### What is required
Copy each line of the following data that contains "σελίδα".

### Supplied entries
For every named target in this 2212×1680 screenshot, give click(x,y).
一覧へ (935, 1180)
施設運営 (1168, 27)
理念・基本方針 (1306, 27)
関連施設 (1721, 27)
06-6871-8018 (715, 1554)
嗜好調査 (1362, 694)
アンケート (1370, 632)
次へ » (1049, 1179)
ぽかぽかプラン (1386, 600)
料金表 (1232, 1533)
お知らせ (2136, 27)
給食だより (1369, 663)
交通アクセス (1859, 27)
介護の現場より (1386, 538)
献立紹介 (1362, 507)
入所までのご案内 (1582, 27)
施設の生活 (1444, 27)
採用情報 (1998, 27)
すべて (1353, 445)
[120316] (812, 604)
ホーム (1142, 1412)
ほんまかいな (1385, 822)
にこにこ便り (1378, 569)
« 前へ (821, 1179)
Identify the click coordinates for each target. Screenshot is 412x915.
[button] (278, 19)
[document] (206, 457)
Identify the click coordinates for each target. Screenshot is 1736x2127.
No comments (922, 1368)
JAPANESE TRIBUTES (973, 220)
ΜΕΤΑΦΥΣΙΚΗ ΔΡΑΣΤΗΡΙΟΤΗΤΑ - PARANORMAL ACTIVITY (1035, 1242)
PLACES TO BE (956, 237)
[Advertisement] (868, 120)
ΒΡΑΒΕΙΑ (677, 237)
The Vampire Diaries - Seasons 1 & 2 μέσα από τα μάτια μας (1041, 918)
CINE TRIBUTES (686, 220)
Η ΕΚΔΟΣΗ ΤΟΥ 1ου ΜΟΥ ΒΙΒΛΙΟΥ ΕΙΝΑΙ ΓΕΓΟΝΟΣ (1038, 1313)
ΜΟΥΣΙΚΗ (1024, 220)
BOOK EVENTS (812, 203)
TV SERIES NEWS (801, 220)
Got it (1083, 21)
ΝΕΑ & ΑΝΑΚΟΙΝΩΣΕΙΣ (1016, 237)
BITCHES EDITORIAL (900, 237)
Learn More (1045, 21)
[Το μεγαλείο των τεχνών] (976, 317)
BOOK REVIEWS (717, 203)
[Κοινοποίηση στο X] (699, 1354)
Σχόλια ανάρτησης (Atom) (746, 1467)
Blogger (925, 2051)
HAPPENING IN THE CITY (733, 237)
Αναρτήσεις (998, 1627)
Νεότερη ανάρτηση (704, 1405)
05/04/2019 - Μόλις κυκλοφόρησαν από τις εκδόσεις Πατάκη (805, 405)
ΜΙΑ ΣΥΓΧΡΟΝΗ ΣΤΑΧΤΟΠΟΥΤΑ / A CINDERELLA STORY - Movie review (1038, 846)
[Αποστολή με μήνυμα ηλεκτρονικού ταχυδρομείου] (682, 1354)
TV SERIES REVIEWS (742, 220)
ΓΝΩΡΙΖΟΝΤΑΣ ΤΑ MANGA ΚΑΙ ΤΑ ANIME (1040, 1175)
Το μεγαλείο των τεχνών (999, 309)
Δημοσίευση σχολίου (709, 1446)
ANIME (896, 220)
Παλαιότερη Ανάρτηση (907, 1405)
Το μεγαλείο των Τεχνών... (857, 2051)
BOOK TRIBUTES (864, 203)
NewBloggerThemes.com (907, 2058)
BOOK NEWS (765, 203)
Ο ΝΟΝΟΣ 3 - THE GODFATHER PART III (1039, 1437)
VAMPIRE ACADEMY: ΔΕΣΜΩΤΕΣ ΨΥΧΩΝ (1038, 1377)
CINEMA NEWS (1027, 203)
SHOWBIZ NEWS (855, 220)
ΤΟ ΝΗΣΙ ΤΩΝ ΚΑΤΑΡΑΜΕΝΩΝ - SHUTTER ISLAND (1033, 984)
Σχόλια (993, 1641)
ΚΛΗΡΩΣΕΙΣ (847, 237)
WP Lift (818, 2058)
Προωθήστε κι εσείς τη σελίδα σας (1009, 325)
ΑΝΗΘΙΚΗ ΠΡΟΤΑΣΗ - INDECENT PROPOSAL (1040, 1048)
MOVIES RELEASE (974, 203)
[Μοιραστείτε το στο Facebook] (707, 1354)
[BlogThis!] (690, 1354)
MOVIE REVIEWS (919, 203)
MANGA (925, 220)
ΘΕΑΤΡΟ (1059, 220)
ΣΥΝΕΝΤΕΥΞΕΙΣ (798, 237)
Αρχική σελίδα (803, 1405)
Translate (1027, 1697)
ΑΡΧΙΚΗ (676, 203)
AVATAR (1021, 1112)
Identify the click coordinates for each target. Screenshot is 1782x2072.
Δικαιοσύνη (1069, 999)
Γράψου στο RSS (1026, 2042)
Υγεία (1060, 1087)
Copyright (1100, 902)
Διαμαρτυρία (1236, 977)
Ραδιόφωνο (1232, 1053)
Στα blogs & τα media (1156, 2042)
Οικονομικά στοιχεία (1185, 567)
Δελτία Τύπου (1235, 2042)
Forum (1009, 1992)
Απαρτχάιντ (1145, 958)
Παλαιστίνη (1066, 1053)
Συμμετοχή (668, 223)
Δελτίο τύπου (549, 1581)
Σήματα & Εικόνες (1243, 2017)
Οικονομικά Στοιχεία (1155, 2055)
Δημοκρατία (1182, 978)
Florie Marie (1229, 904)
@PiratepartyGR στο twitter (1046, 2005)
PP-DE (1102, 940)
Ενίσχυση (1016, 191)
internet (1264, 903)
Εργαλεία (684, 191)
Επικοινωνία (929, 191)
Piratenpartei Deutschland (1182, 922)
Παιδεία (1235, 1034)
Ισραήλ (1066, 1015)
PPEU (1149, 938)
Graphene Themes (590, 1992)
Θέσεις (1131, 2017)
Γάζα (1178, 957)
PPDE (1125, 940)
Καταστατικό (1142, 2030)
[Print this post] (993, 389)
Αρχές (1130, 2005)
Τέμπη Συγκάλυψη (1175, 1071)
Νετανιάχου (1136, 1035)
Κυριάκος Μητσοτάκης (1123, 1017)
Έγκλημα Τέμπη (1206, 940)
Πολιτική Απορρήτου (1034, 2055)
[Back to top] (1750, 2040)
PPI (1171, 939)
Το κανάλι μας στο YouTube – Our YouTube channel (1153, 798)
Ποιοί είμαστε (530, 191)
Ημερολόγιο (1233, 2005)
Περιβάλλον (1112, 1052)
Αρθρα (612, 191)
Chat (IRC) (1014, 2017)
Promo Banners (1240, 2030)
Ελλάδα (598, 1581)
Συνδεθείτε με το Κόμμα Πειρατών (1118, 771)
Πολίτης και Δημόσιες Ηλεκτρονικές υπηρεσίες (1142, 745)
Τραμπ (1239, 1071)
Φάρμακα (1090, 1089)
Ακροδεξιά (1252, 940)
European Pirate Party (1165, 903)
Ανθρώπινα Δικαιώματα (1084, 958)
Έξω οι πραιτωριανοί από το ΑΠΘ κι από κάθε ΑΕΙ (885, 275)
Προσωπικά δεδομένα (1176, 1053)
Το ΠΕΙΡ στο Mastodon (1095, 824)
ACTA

### Exercise answer
Προωθήστε κι εσείς τη σελίδα σας (1009, 325)
Αρχική σελίδα (803, 1405)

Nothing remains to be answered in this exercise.